> **Text passage**:
Where a lawyer "fails to adequately investigate, and introduce into evidence, information that demonstrates his client's factual innocence, or that raises sufficient doubts as to that question," the attorney is deficient. Richey v. Bradshaw, 498 F.3d 344, 362 (6th Cir. 2007). Gaines must also show that such a deficiency prejudiced his case or, in other words, that "counsel was so thoroughly ineffective that defeat was snatched from the hands of probable victory." Haight v. Commonwealth, 41 S.W.3d 436, 441 (Ky. 2001) (overruled on other grounds by Leonard v. Commonwealth, 279 S.W.3d 151 (Ky. 2009)). Gaines's argument fails on at least one, if not both, of these factors.
Very little exists in the record which demonstrates the thoroughness of trial counsel's investigation in the two witnesses. The nature of Gaines's claim, however, means that very little such evidence could ever exist in the record other than perhaps the absence of subpoenas. There does exist within the record a wealth of information addressing whether the result of Gaines's trial would have differed had the witnesses testified. At the suppression hearing on January 16, 2008, the Commonwealth offered the testimony of two arresting officers, both of whom stated that Gaines admitted, upon the discovery of the backpack in the stopped vehicle, that the backpack and the money inside were his. Additionally, Gaines's co-defendant testified that the backpack was not hers and that she never knew the backpack was in the vehicle. Another witness testified at trial that Gaines always carried a backpack. Further, Gaines's trial counsel extensively cross-examined these witnesses at suppression hearings and at trial.

> **Prompt 1**: Return the rows exactly, everything from the line containing "Collapse channel 2" down to the last row.
These rows have no connection to the court passage.

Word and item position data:

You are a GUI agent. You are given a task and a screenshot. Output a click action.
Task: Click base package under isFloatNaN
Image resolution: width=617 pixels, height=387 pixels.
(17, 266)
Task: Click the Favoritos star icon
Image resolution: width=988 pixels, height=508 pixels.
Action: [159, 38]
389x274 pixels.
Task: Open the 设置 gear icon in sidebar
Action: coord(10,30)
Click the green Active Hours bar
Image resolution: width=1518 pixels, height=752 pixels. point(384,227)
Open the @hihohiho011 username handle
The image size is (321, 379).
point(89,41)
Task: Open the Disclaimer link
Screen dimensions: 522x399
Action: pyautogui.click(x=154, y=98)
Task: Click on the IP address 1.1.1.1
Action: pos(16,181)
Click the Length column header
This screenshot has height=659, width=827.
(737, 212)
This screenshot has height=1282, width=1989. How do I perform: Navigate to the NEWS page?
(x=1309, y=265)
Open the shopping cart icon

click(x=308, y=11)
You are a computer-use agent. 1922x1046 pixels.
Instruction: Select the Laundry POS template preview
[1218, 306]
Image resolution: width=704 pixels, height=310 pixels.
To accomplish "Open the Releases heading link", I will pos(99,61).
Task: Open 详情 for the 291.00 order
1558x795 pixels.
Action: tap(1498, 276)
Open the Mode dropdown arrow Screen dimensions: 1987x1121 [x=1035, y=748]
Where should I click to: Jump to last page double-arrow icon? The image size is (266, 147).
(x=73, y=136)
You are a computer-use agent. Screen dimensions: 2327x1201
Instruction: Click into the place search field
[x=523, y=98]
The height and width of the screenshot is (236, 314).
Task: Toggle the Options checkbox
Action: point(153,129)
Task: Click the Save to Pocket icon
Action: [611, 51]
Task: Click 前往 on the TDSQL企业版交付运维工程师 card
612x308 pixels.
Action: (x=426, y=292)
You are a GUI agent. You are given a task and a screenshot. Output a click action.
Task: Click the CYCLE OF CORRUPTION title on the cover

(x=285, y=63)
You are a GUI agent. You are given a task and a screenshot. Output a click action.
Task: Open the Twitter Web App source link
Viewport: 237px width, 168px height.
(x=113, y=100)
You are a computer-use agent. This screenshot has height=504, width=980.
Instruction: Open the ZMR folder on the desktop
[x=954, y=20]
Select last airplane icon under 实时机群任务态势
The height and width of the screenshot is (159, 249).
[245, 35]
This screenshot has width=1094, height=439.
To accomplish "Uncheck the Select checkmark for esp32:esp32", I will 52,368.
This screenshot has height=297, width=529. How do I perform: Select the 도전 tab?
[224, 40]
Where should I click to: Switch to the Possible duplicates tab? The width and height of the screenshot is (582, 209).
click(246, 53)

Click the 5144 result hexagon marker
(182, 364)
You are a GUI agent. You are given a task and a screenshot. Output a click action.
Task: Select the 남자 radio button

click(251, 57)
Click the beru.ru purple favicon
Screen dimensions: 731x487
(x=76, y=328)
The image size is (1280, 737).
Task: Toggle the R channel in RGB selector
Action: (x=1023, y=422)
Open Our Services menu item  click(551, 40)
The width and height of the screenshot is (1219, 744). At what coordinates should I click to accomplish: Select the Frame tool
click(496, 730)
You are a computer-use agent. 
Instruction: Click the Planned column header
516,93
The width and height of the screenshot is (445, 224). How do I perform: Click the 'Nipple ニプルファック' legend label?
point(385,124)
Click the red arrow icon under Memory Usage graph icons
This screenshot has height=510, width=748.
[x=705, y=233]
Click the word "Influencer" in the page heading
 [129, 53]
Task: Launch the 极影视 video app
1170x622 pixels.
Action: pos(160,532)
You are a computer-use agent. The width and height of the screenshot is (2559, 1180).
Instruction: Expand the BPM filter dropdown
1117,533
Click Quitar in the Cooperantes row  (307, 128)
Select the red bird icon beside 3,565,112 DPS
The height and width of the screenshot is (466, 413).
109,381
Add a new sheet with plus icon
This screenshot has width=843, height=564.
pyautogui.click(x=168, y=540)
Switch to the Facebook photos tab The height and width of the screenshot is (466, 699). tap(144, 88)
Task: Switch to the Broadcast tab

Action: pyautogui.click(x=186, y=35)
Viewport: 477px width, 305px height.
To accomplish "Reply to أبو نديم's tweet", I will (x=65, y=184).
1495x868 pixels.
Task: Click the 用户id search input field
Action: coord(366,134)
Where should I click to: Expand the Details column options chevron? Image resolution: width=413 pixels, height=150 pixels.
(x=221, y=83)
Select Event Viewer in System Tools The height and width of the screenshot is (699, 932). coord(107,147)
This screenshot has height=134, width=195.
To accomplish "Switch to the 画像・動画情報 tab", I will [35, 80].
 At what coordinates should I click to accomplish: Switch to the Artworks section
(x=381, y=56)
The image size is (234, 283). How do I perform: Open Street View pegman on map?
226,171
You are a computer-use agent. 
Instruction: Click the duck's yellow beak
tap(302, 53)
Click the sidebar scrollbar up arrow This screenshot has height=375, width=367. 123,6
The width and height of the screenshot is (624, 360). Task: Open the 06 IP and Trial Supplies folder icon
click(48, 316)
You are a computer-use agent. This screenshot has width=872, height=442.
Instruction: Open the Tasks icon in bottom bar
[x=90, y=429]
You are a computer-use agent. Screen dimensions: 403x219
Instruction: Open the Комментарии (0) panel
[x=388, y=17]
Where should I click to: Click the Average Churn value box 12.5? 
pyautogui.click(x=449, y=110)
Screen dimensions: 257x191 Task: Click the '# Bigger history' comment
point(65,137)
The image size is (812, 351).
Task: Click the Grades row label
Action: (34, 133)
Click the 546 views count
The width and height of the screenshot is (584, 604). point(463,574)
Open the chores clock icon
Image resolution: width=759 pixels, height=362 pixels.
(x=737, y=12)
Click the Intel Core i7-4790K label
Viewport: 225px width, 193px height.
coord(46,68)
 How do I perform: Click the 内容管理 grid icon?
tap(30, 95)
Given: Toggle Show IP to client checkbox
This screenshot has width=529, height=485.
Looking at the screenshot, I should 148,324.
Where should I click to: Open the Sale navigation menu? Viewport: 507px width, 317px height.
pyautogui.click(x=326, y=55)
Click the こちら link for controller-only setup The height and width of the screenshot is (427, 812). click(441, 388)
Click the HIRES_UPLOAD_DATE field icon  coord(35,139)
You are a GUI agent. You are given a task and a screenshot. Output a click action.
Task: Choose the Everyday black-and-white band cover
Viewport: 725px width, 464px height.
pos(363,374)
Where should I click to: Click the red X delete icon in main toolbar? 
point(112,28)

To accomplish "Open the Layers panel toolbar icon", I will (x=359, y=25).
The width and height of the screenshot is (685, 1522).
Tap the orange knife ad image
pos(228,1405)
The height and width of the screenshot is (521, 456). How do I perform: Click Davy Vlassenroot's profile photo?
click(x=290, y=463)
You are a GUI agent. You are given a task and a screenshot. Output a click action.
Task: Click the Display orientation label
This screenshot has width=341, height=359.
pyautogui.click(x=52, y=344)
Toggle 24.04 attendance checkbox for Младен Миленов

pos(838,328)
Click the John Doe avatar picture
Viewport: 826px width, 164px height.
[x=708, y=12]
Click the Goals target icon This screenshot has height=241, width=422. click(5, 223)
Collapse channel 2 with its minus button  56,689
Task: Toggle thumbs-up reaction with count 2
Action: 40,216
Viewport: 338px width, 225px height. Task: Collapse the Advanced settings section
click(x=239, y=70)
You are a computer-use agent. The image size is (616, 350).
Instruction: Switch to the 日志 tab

> **Prompt 2**: Retype everything in the court passage from "Where a lawyer" down to "of these factors.", word for word.

> **Exercise answer 1**:
Collapse channel 2 with its minus button  56,689
Task: Toggle thumbs-up reaction with count 2
Action: 40,216
Viewport: 338px width, 225px height. Task: Collapse the Advanced settings section
click(x=239, y=70)
You are a computer-use agent. The image size is (616, 350).
Instruction: Switch to the 日志 tab

> **Exercise answer 2**:
Where a lawyer "fails to adequately investigate, and introduce into evidence, information that demonstrates his client's factual innocence, or that raises sufficient doubts as to that question," the attorney is deficient. Richey v. Bradshaw, 498 F.3d 344, 362 (6th Cir. 2007). Gaines must also show that such a deficiency prejudiced his case or, in other words, that "counsel was so thoroughly ineffective that defeat was snatched from the hands of probable victory." Haight v. Commonwealth, 41 S.W.3d 436, 441 (Ky. 2001) (overruled on other grounds by Leonard v. Commonwealth, 279 S.W.3d 151 (Ky. 2009)). Gaines's argument fails on at least one, if not both, of these factors.